Although many of us are now more likely to communicate on a messaging app than via email, the majority of companies still use email as their primary digital customer support channel. Yet, some pioneering customer service organizations, particularly in the telecom, hospitality, and ecommerce industries, are beginning to see valuable opportunities to leverage messaging apps to improve their customer experience (CX). This is why Forrester Research recently named messaging as one of their five technologies transforming customer care in their report Plan Now for Customer Service in 2021. It’s also the reason many CX experts believe that messaging apps are poised to be a breakthrough communication channel for companies across all industries that want to stay competitive.
From the customer’s perspective, a primary advantage of using a messaging app for obtaining service is convenience. When a customer has an issue, they want a quick, efficient response. It can be time-consuming to send an email to a service center and wait for an answer. With a messaging app, the customer can connect with a company directly from an app they are already using. A response is immediate. This provides the customer with a sense of both familiarity and control.
Along with streamlining the experience, messaging apps also offer companies new ways to engage with and sell to customers. Because messaging app users only let in the people and companies they know, stronger relationships can be developed. This opens up more personalized promotional, cross-selling, and upselling opportunities along with a higher level of privacy that traditional social media doesn’t offer.
Another advantage that messaging delivers is the ability to embed channels and functions. For example, a virtual assistant that generates answers from both a knowledge base and contextual data can be embedded into a messaging app to provide a highly efficient and convenient self-service channel.
Unlike phone calls and emails that have clear beginnings and endings, interactions that take place on messaging apps can happen over an extended period of time. This makes it more difficult for forecasting volume and scheduling agents, as well as for routing. With a persistent channel, an interaction may begin with one agent and then pick up several hours later with another agent. To provide consistent, seamless CX, agents, who are managing these interactions, need visibility of the entire customer journey to be able to pick up where other agents left off.

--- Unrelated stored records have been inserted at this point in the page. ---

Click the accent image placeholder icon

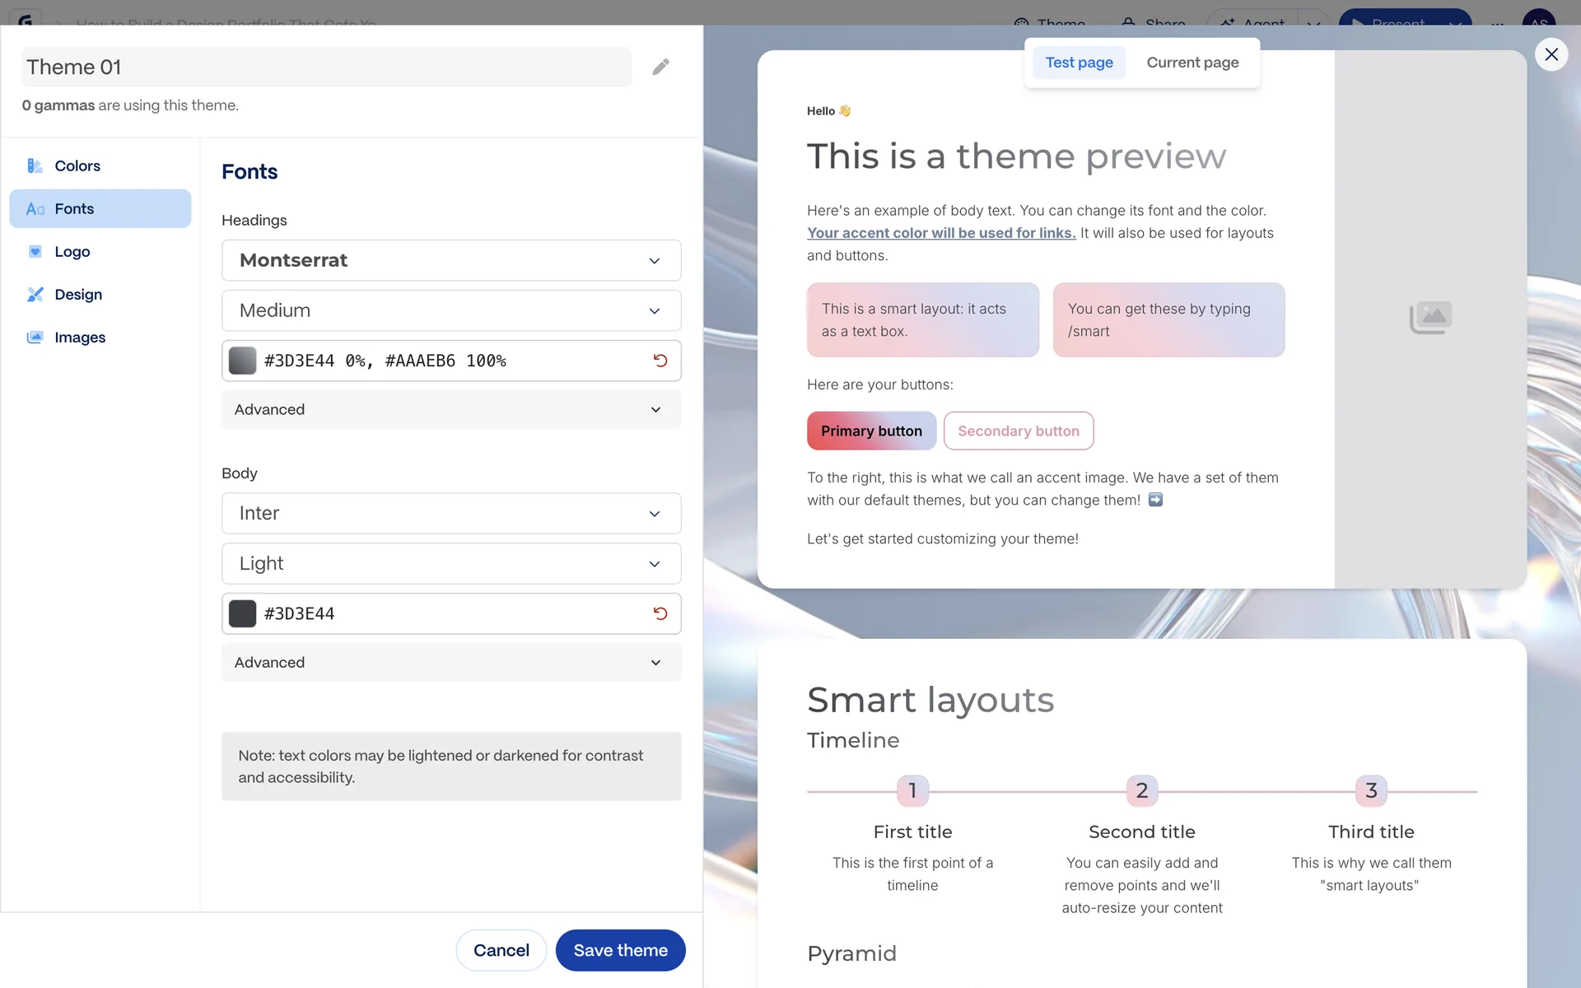(x=1430, y=318)
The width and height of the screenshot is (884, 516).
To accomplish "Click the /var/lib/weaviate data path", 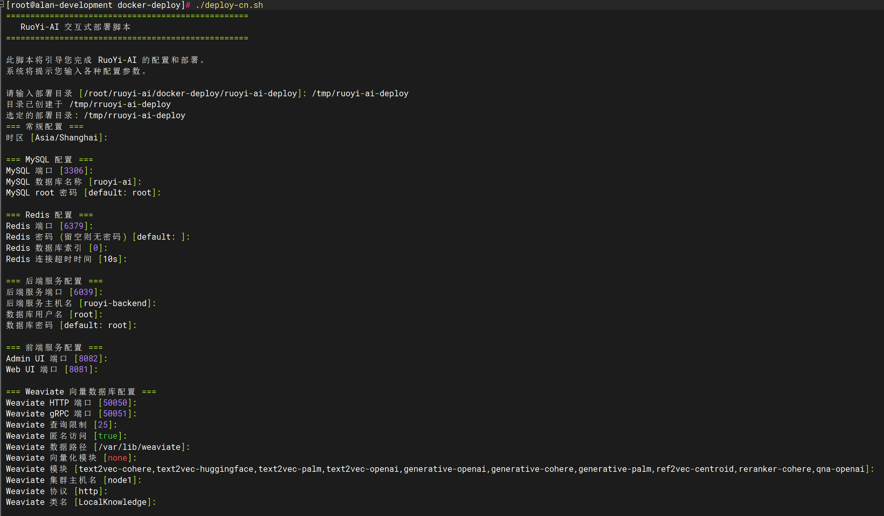I will pyautogui.click(x=139, y=447).
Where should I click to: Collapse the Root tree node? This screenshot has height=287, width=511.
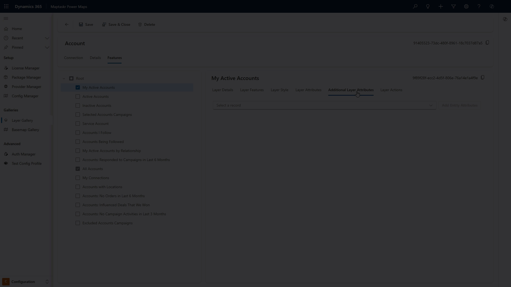64,78
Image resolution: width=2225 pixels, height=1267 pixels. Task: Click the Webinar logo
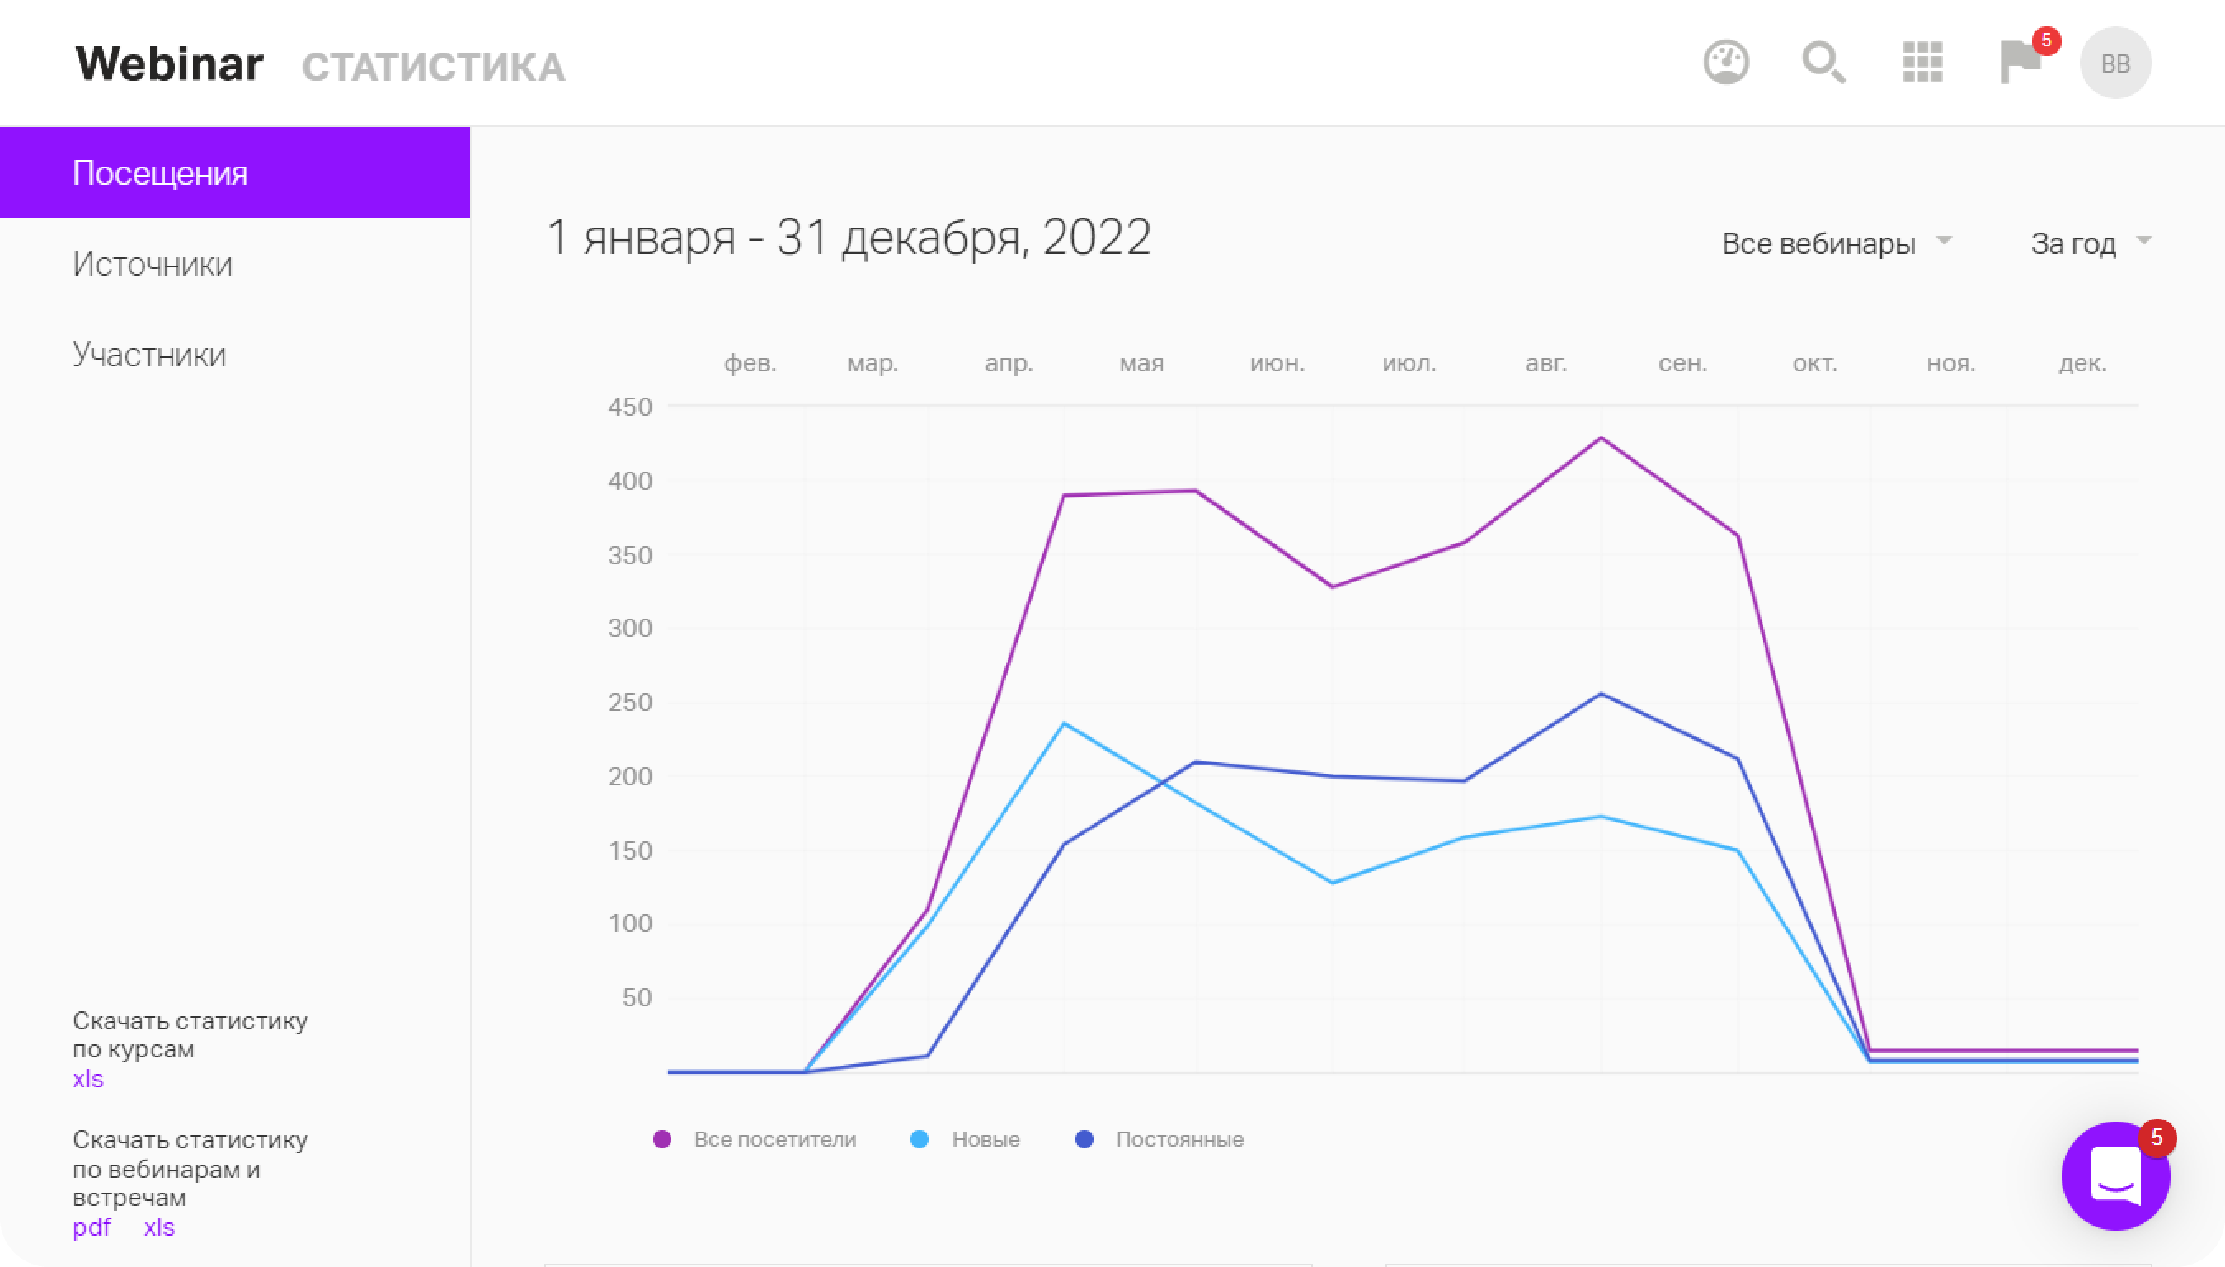[x=169, y=64]
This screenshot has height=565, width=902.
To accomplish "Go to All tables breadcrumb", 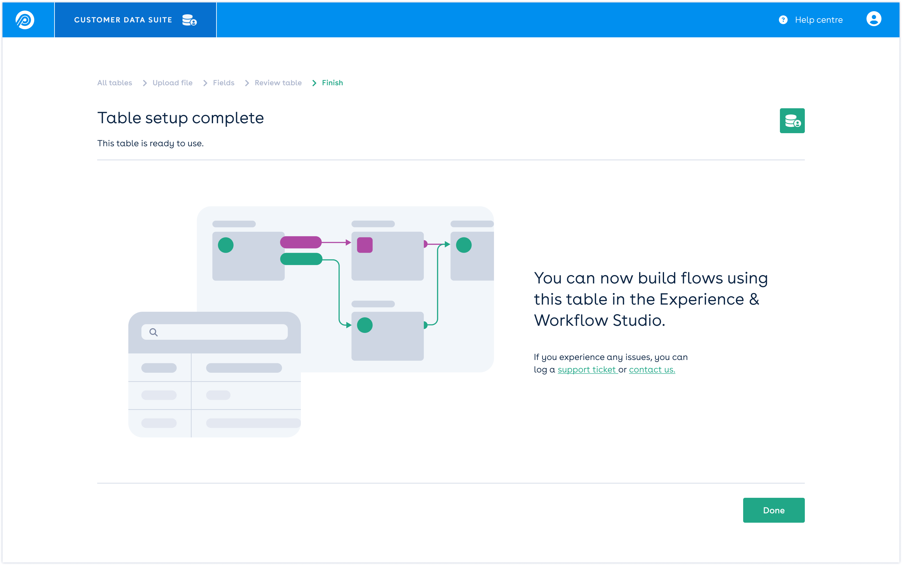I will pyautogui.click(x=114, y=83).
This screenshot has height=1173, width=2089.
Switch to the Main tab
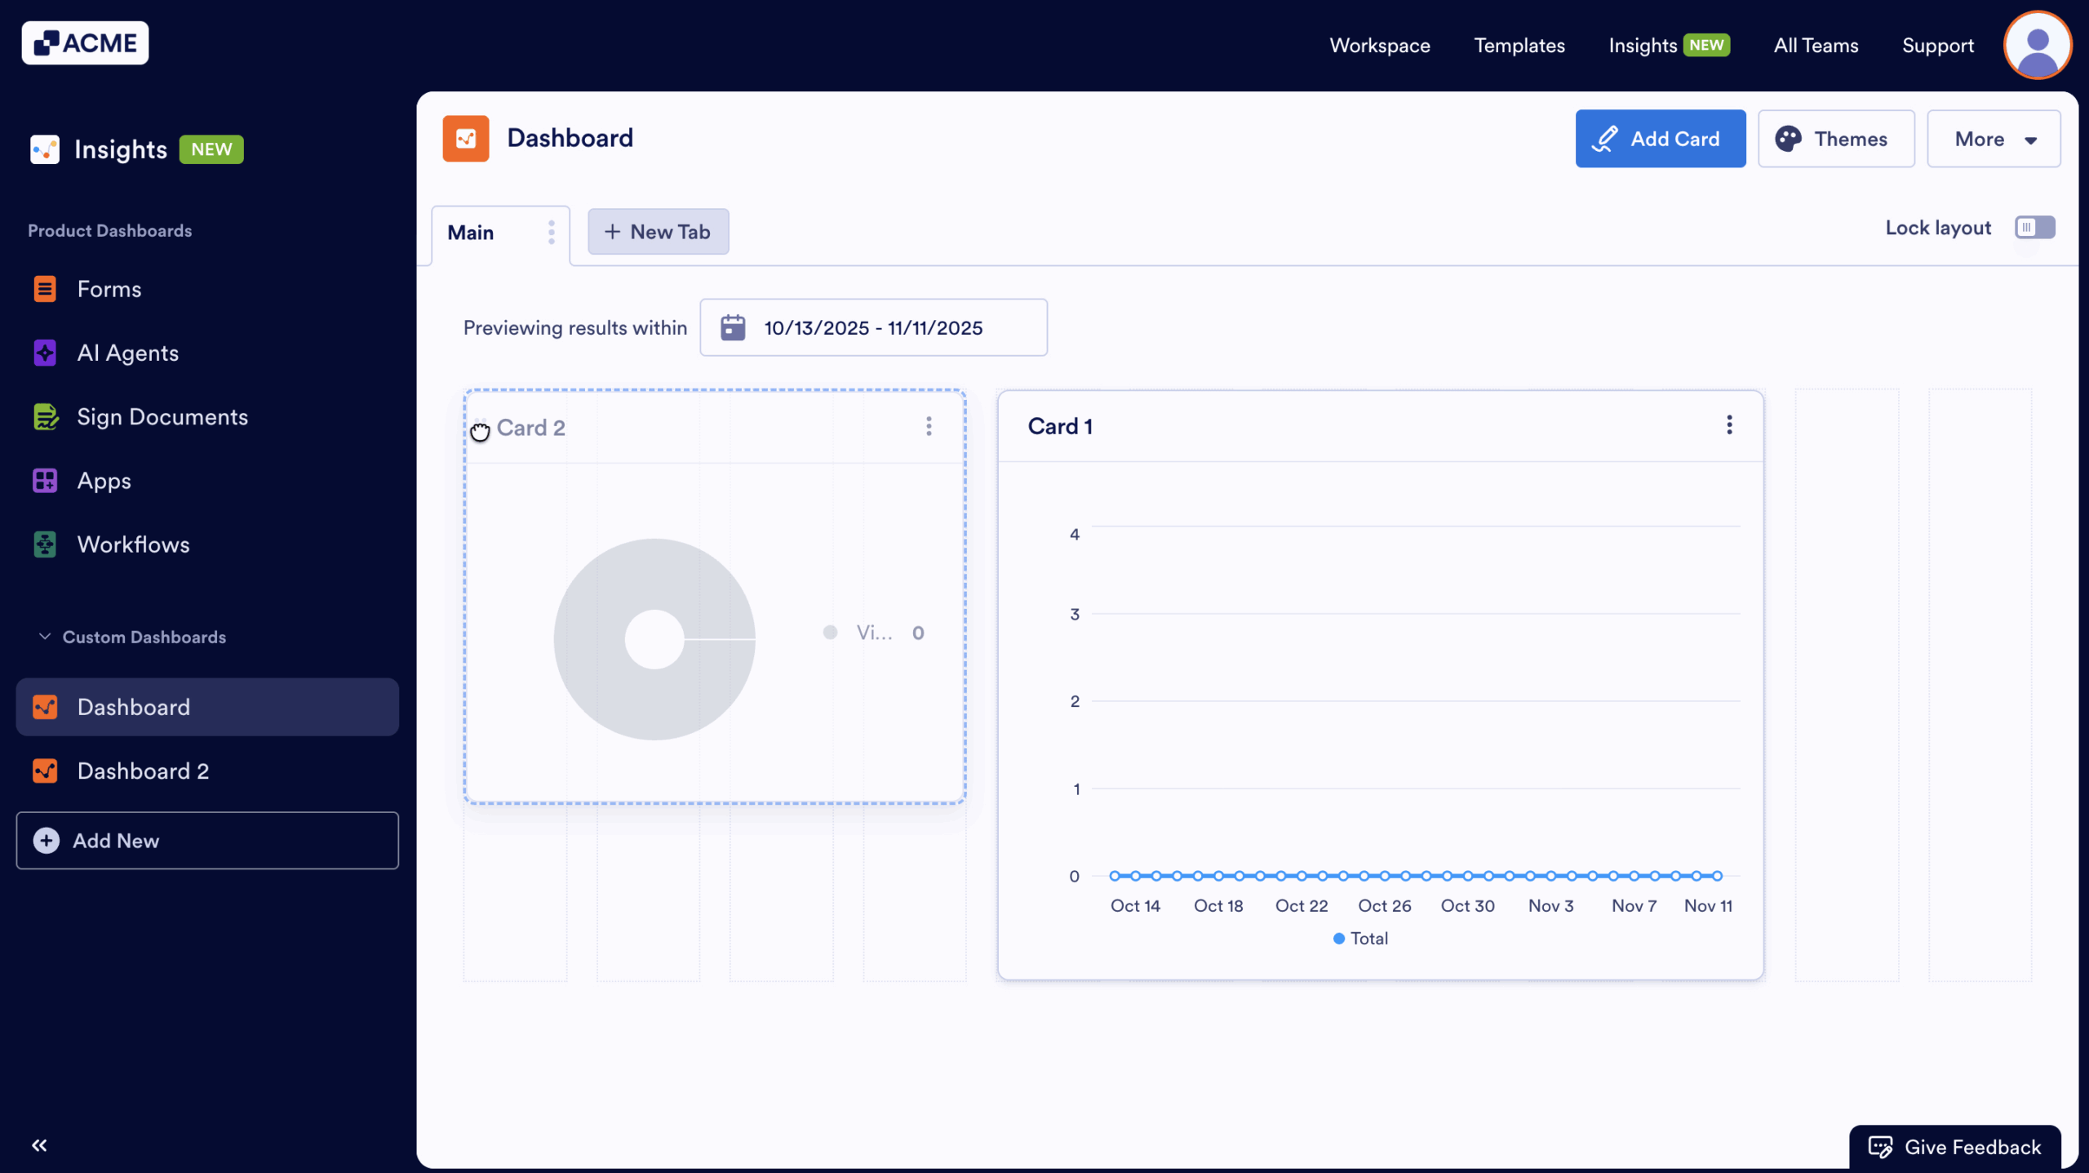tap(471, 233)
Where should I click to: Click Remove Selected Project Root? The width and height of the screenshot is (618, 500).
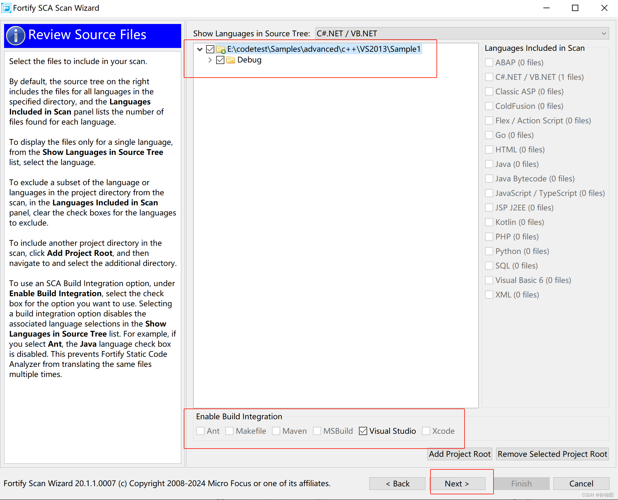[x=552, y=454]
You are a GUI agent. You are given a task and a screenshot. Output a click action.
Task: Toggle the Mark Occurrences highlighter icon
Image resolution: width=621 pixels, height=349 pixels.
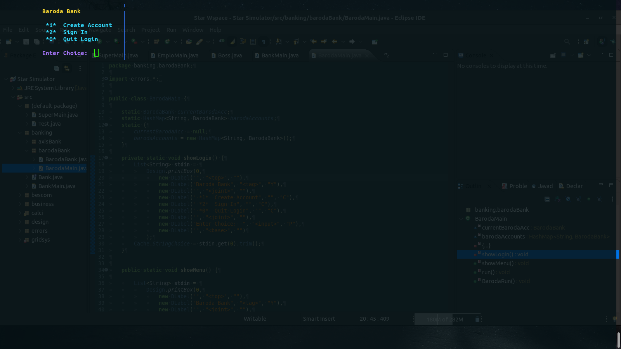[231, 41]
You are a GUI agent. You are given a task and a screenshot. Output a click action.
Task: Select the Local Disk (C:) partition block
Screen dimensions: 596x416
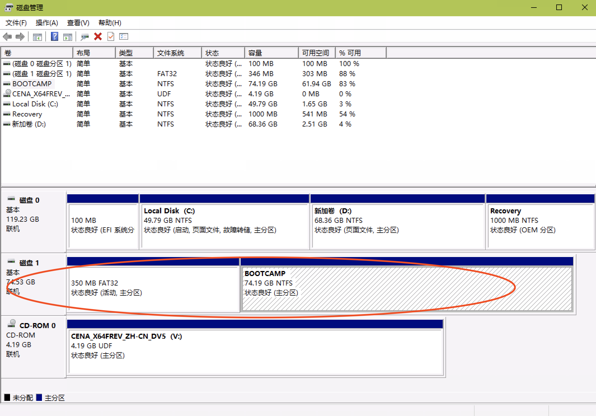[x=225, y=225]
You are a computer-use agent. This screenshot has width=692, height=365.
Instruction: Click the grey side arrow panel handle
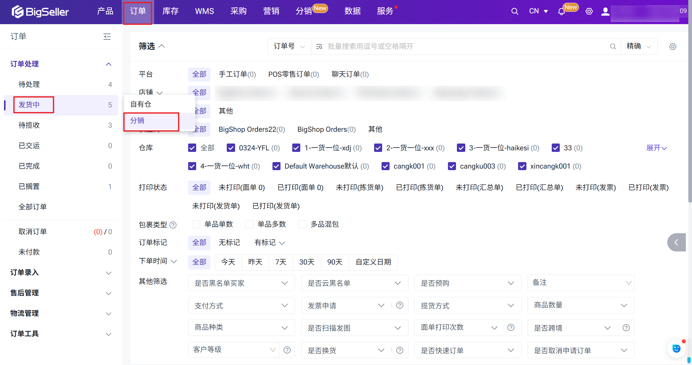676,242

This requires a customer experience platform that supports end-to-end, omnichannel journeys that happen across channels and with multiple agents.
As messaging continues to grow in popularity as a communication channel, particularly with tech-savvy millennials, demand for service in messaging apps will grow. Companies that are able to incorporate messaging into their service mix and use it effectively will gain a competitive advantage over those that continue to focus on email as their primary digital channel.